Clinical Findings: DIC occurs in males and females with equal
incidence and has no racial or ethnic predilection. DIC has a wide range of
cutaneous findings. Patients are often gravely ill and hospitalized in a
critical care setting. A small subset of patients with early DIC present with
cutaneous findings. The remainder of patients are first diagnosed with DIC and
eventually develop cutaneous manifestations. The initial cutaneous clinical
appearance is that of small petechiae that enlarge and coalesce into large
macules and plaques of erythema. There may be a livedo reticularis pattern to
the extremities. This fishnet-like appearance can be seen in other
dermatological conditions. The petechiae quickly convert to purpuric plaques.

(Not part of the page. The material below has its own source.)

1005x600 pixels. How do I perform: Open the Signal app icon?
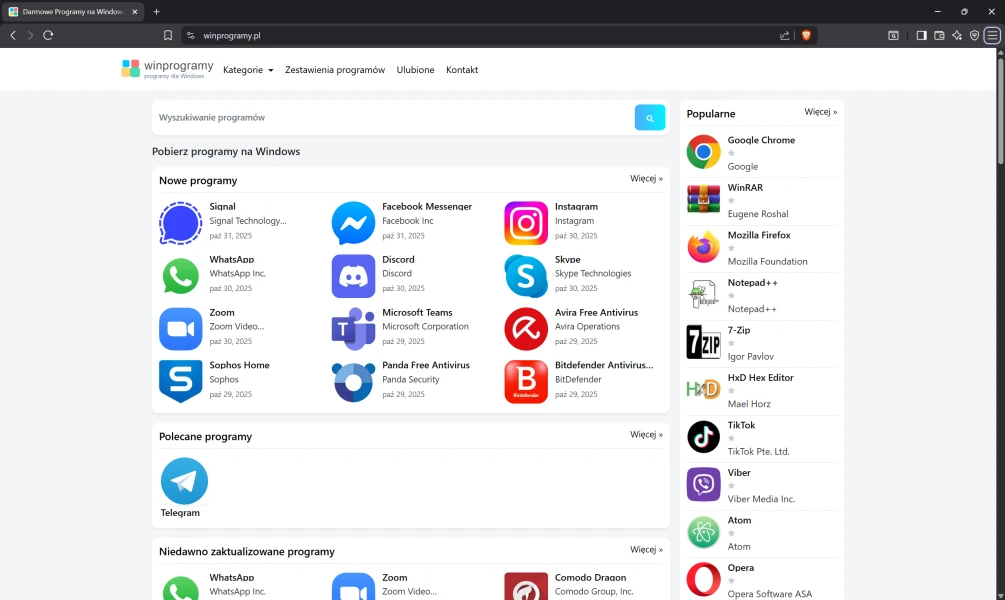(180, 223)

Ulceration, necrosis, and blister formation are commonly seen in the areas of
involvement. As the disease progresses, gangrene may develop in the affected
areas as the blood flow to the skin is significantly decreased due to clotting
of various components of the vascular system. Gangrene may lead to secondary
infection. The finding of gangrene indicates a grave prognosis, and most of
these patients do not survive. If DIC is treated aggressively and early, the
survival rate is still only 40% to 50% at best.
DIC is considered to be a
consumptive coagulopathy.
The initial event that starts the
reaction can be multifactorial. The most common causes of DIC are underlying
malignancy (especially leukemia), severe traumatic events, sepsis, and
obstetric complications. Each of these associated conditions has its own
specific clinical setting. As DIC progresses, uncontrollable clotting and
bleeding coexist, and patients often succumb to infection, thrombosis, or
exsanguination. Thrombocytopenia is a common laboratory finding, as is an
elevation of the bleeding time, prothrombin time (PT), and partial
thromboplastin time (PTT). Fibrinogen is consumed, leading to an increase in
fibrin degradation metabolites.
Pathogenesis: DIC may be subdivided into predominantly
hemorrhagic and predominantly thrombotic types, although overlapping features
of both occur in all cases. An inciting event such as trauma or infection
initiates the clotting cascade in which the clotting factors are used up (or
lost, in cases of severe bleeding) faster than they can be replaced. This sets
off a cascade of events within the clotting system that results in consumption
of all the factors used in clotting, leading to thrombosis and hemorrhage.
Histology: Examination of skin biopsies shows necrosis of
the overlying epidermis and parts of the dermis. Thrombosis of the small veins
and arterioles is seen, as is widespread hemorrhage. In cases of
sepsis-induced DIC, evidence of the causative organism may be found in the
biopsy specimen.
Treatment: Treatment requires prompt recognition of the
condition and immediate supportive care. Treatment of the underlying infection
is a must, and in trauma-induced cases, bleeding must be stopped and
coagulation factors replaced as they are lost. The main component
of therapy is treatment of the underlying cause that has precipitated the DIC
event. The treatment of DIC is complicated and should be undertaken in a
critical care setting. Many agents are used to help decrease thrombosis and
replace lost clotting factors. A fine balance must be maintained between
clotting and thrombosis. Patients with severe DIC have a poor prognosis.